I think we can limit our inquiry to "characters" and "code points". Both of those are well-defined in Unicode (see <http://unicode.org/glossary/>). A [Unicode] code point is any value in the range 0 - 0x10FFFF. A [Unicode] character is an abstract character that is actually assigned a [Unicode] scalar value. Therefore the space is Unicode code point > Unicode scalar value > Unicode character.

"supplementary" means outside the BMP, i.e., 0x10000 - 0x10FFFF.
"BMP" means inside the Basic Multilingual Plane, i.e., 0x0 - 0xFFFF.

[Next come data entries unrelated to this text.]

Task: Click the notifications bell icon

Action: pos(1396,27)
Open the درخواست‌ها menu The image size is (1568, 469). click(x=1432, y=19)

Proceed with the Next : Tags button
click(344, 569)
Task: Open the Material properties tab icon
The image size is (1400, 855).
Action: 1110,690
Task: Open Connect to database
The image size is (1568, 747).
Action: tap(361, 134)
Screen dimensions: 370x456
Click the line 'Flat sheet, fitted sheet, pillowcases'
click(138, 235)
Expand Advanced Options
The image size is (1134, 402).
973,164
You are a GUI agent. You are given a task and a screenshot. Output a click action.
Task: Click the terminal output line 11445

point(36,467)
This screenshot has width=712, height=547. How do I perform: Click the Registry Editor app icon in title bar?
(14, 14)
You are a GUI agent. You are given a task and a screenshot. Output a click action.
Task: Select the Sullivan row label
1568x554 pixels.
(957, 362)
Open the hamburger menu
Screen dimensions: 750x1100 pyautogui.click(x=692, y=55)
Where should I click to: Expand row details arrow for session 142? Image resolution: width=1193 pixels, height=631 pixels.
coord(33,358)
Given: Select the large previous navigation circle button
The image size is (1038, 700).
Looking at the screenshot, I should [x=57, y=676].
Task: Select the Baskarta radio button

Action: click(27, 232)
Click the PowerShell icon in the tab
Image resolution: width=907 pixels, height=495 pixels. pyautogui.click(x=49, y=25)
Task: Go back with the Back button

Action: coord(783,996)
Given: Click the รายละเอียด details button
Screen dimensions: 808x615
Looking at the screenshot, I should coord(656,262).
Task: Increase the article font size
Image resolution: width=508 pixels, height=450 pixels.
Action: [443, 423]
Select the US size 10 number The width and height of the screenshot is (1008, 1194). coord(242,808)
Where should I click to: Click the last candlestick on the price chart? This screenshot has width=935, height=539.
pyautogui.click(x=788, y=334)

The problem is that the BMP / supplementary distinction makes sense in a
UCS-2 / UTF-16 universe. But for much interchange these days, UTF-8 is the way to go.

I wish that "non-ASCII characters" and "non-ASCII code points" (and non-ASCII scalar values) were sufficient for me. Maybe they can be.
However, in contexts where ASCII is getting extended or supplemented (e.g., in the DNS or in e-mail), one needs to be really clear that the octets 0x80 - 0xFF are Unicode (specifically UTF-8, I suppose), and not something else.

The expressions "beyond [...] ASCII" or "beyond the ASCII range" (as in, characters beyond ASCII, code points beyond ASCII) have some support in the Unicode Standard; see, e.g., Section 2.5 "ASCII Transparency"
paragraph. Additionally as Peter stated, an expression including "Basic Latin block" (e.g., characters beyond the Basic Latin block) could work.

FWIW, the term "non-ASCII" is used in e-mail address internationalization ("EAI") in the IETF; its opposite is "all-ASCII"
(or simply "ASCII"). (RFCs 6530, 6531, 6532). The term also appears in RFC 2047 from November 1996 but there it has the more expansive meaning (i.e., not limited or targeted to Unicode).